ABOUT THIS TASK :: Say how many of the lines below hold "agent", writing the number and nothing more.
--
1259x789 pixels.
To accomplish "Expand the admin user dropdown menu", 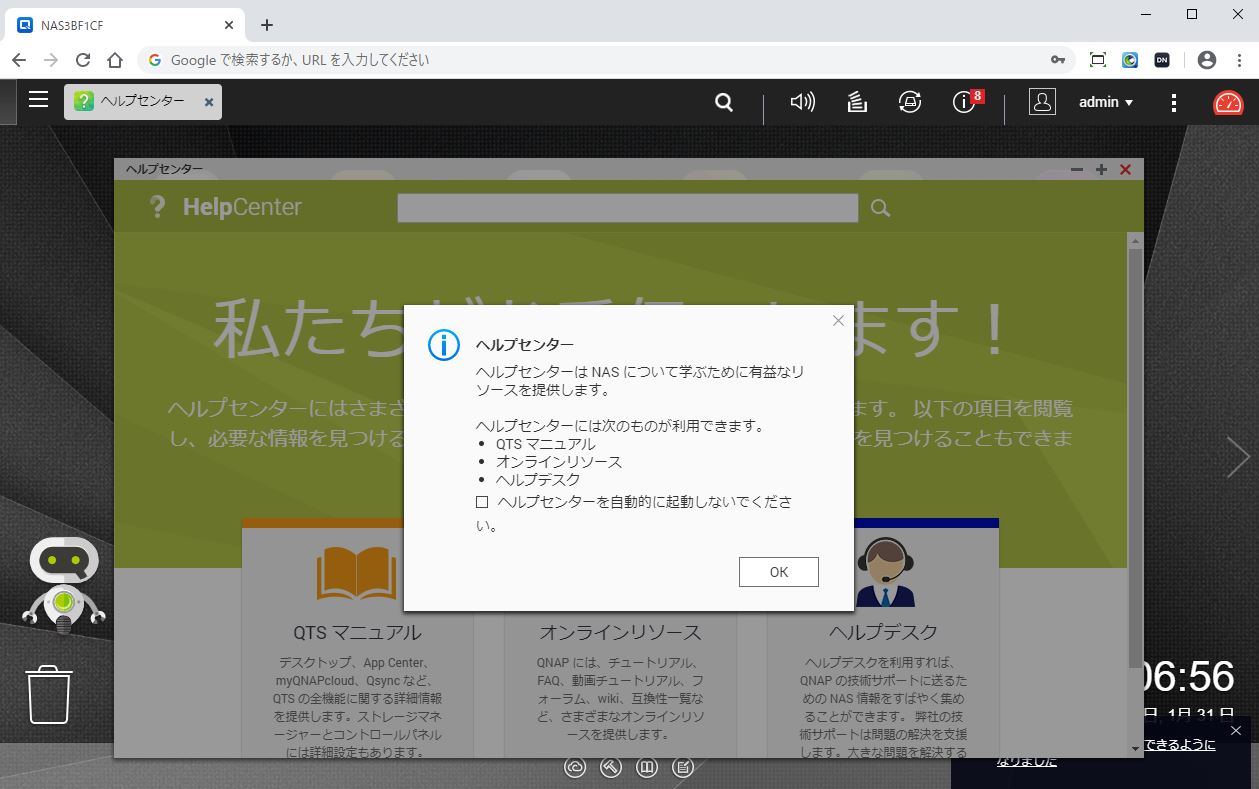I will (x=1105, y=102).
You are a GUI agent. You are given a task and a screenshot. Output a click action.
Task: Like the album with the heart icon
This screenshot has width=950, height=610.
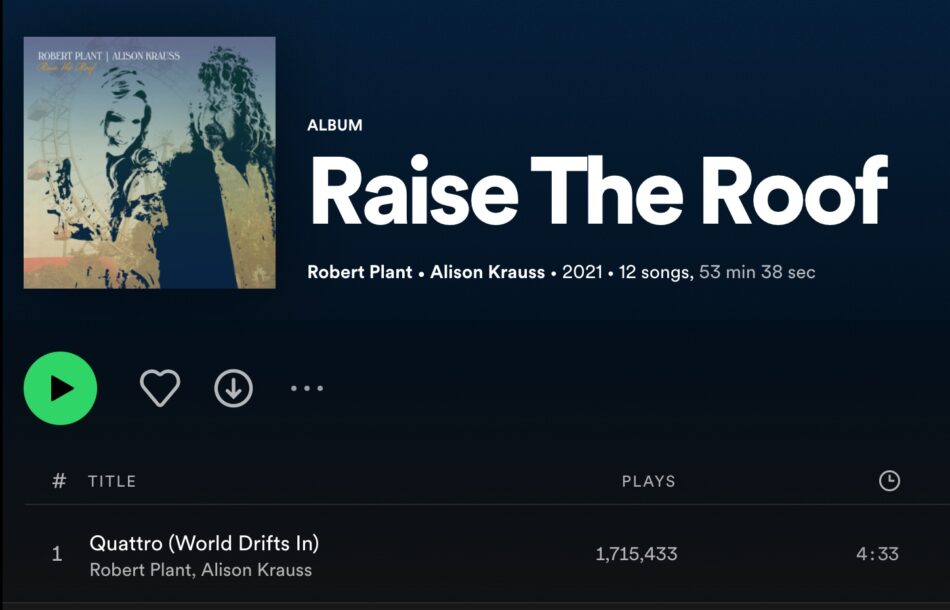click(x=160, y=388)
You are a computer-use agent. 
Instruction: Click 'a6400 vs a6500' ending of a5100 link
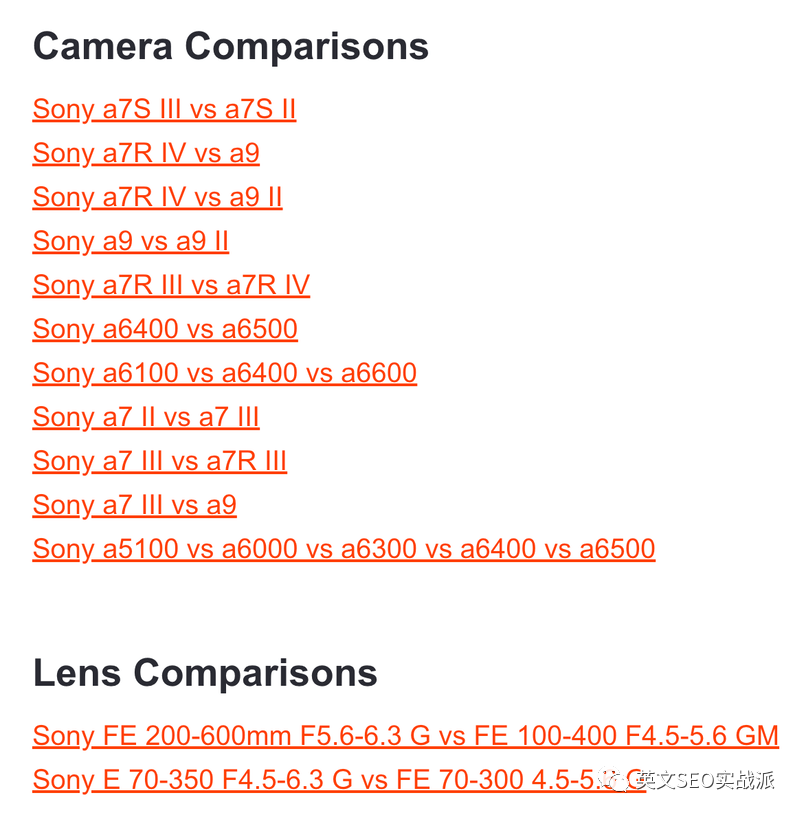pos(558,549)
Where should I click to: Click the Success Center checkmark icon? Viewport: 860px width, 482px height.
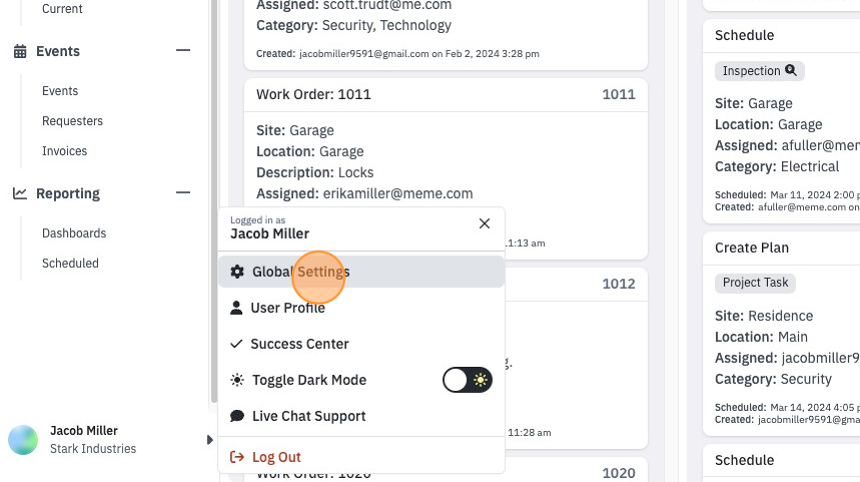(236, 344)
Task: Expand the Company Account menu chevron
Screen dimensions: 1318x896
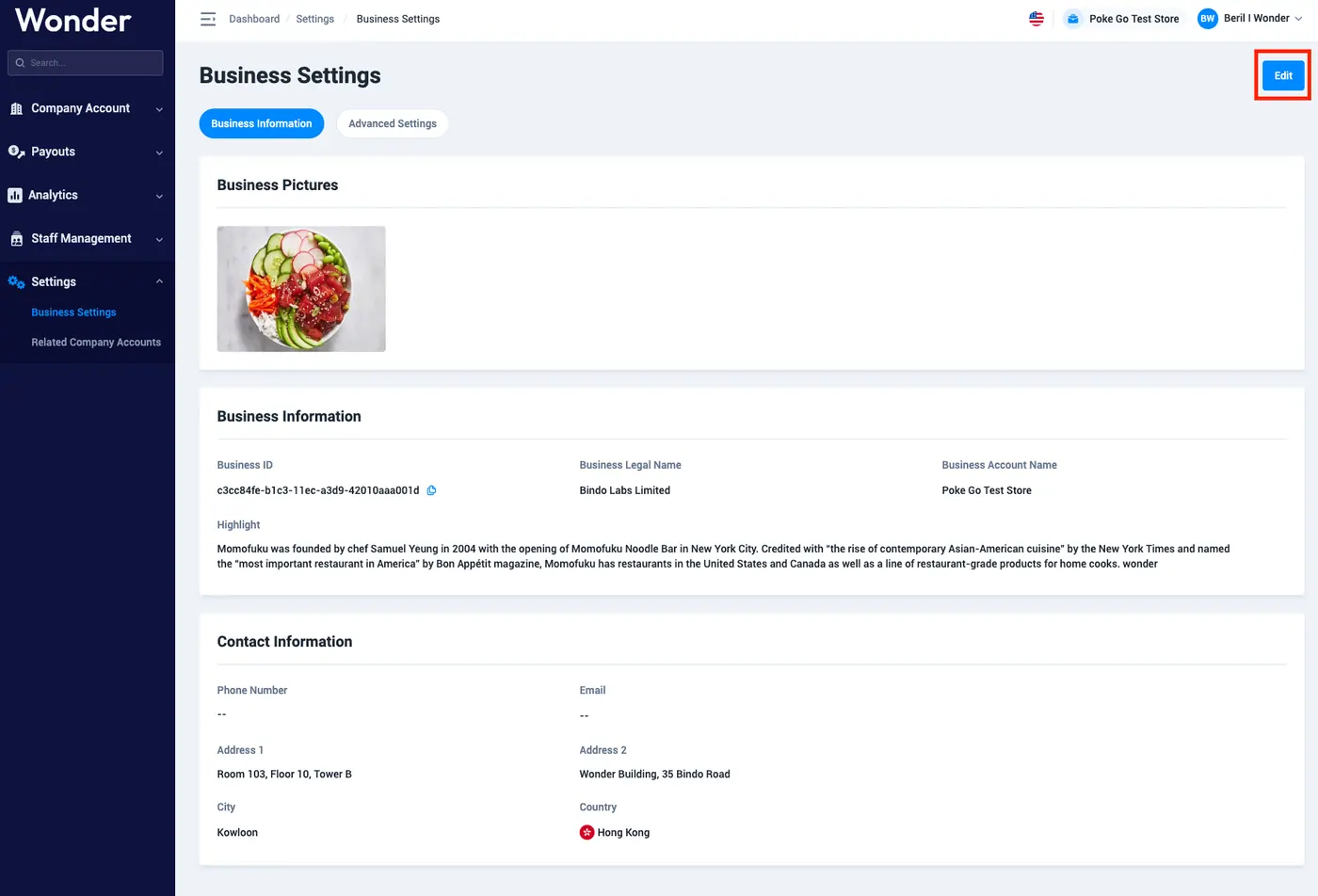Action: coord(159,109)
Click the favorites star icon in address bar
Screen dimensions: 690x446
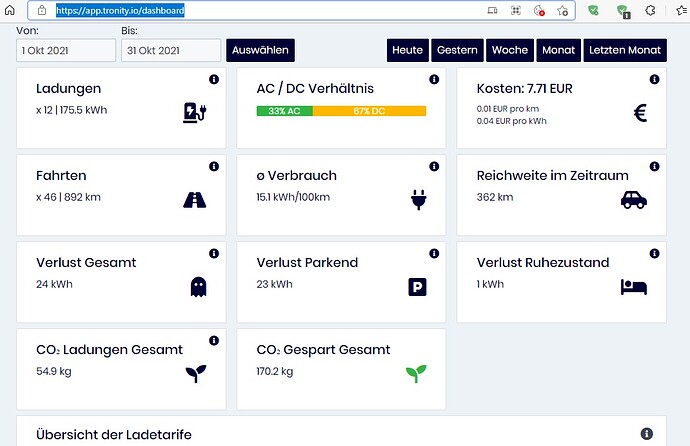click(562, 11)
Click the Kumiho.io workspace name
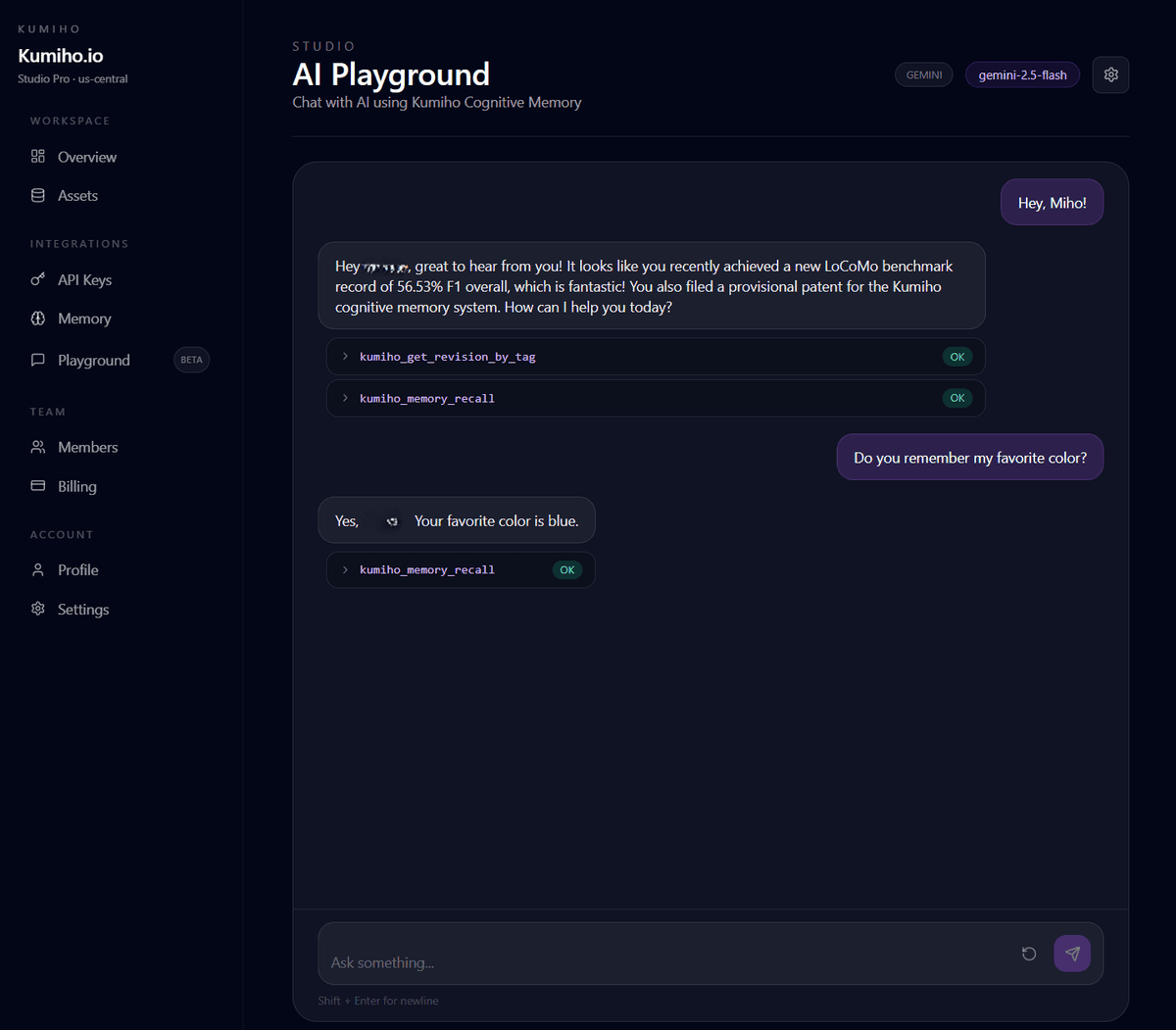This screenshot has width=1176, height=1030. click(x=60, y=56)
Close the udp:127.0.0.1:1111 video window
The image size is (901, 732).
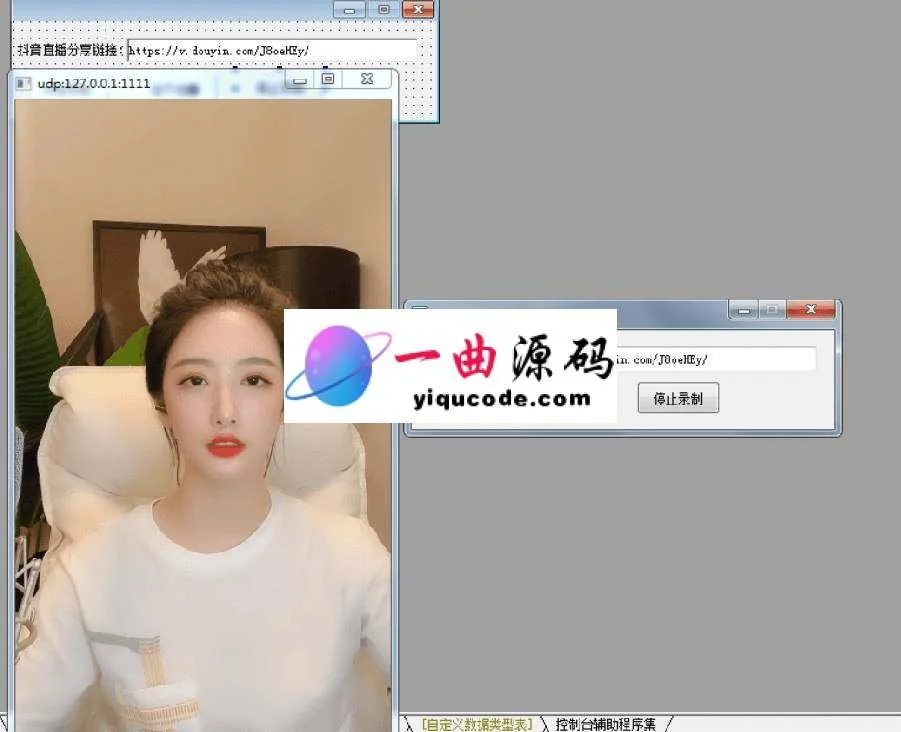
--
TASK RESULT :: 2